悪徳公爵の閨係~バツ5なのに童貞だなんて聞いてませんッ!~
「では買い物などはどうだ? もちろん費用は公爵家に付けてくれて構わない。ここに居て貰っているのも日中時間が空いてしまうのもこちらの都合だからな」
「流石にそれは……」
「何故? 好きなだけ欲しいものを買えばいいのに」

“そんなこと出来ないってば!”

 そもそもそこまで欲しいもの自体もない。
 物欲がないというより、人様のお金で自由に買い物をするという発想が庶民にはないのだ。
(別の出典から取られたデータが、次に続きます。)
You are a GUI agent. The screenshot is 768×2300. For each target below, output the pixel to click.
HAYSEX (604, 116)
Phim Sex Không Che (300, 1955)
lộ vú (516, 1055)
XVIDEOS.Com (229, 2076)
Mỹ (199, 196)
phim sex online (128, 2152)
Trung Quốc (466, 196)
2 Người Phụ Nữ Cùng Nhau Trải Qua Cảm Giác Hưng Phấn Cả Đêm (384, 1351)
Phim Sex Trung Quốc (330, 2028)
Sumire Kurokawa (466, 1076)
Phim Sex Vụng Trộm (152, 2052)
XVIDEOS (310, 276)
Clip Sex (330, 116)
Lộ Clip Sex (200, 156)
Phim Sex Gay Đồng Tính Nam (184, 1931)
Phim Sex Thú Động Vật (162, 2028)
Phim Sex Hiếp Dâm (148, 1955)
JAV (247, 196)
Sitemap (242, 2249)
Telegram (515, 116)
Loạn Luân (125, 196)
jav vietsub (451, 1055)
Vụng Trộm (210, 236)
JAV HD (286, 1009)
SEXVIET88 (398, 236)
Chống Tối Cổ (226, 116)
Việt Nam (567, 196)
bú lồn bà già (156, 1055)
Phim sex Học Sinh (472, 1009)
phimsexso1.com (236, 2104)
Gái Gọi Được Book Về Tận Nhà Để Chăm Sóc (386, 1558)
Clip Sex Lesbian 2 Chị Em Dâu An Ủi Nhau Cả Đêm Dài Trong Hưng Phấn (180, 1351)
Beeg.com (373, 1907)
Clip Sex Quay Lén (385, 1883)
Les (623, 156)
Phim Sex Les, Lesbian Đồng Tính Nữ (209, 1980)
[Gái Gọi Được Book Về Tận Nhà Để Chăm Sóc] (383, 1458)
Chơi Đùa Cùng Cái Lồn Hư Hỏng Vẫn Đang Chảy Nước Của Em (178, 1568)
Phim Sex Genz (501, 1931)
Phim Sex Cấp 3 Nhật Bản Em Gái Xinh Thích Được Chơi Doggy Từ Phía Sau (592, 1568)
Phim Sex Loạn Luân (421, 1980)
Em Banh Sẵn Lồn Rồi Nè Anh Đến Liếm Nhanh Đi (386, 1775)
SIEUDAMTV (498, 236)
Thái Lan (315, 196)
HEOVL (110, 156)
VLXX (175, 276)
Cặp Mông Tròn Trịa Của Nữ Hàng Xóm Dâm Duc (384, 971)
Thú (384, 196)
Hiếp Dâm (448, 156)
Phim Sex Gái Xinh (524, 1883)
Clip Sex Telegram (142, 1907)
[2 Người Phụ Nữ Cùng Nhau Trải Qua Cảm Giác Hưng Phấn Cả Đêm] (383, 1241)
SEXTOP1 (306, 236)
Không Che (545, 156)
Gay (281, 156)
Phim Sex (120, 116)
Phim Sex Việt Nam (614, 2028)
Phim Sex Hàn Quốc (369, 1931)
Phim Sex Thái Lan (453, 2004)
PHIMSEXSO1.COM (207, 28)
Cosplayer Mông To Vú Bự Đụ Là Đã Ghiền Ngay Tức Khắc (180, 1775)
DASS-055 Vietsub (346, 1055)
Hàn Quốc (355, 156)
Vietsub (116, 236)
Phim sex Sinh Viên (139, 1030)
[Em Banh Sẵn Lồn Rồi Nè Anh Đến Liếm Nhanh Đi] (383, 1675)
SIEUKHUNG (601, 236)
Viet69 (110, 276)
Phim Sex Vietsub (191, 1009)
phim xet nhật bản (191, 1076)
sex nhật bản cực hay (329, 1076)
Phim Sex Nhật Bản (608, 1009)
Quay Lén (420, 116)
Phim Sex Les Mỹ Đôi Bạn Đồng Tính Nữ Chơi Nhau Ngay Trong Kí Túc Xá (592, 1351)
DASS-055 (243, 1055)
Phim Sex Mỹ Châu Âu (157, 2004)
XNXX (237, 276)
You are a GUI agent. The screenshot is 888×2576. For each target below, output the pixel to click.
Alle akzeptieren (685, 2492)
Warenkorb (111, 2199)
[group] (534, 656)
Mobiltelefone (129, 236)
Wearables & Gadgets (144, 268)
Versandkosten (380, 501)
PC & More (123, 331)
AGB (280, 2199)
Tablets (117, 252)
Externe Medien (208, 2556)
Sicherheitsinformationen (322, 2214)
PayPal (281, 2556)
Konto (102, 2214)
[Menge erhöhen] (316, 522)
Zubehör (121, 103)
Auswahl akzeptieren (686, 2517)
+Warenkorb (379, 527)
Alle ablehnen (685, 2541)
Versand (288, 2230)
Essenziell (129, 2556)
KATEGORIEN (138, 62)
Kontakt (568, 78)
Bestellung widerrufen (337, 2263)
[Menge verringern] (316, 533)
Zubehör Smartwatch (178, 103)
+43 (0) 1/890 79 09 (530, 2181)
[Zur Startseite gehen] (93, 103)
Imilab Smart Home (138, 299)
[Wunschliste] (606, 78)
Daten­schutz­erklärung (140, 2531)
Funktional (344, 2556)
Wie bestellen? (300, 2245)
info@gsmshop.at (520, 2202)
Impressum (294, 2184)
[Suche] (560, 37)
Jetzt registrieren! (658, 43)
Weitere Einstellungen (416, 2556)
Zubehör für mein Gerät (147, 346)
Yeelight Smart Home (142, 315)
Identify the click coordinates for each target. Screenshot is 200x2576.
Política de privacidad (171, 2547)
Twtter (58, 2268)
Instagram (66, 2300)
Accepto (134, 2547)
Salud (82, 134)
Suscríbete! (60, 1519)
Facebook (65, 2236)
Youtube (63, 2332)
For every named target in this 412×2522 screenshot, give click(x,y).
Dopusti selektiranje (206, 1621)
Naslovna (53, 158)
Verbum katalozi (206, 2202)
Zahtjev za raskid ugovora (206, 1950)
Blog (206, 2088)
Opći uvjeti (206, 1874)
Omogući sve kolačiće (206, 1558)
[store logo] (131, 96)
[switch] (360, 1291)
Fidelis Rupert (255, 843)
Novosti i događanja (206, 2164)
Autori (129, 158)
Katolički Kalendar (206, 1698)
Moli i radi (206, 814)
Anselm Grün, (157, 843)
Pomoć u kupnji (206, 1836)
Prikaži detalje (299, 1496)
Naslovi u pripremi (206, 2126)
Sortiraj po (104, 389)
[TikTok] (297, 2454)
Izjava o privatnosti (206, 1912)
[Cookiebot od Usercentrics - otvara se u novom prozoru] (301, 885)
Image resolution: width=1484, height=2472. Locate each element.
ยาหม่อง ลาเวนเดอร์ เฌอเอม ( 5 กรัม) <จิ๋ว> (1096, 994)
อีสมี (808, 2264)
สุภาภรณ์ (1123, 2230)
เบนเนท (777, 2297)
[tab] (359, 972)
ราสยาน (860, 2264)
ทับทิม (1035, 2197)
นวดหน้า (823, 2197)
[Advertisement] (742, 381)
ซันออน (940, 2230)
「いきなり買い物しろって言われてもすぐには思いつきませんし、あまり高いものはちょっと」
「そういうものか? 俺の知っている令嬢は皆そんなものだったが」

“そりゃお貴族様と比べられたらね!?”

 若干偏見も混じっているだろうが、彼の妻足る令嬢たちのように高位貴族であれば、贈り物を貰うのも貢がれるのも当然だと思っているのかもしれない。
 あと、欲しいものも値札なんて見ないだろう。

 そしてそんな彼女たちの真似を私がすれば一気に破産だ。
 そうならない為に、欲しいものは厳選し手持ちのお金と相談しながら買わねばならない。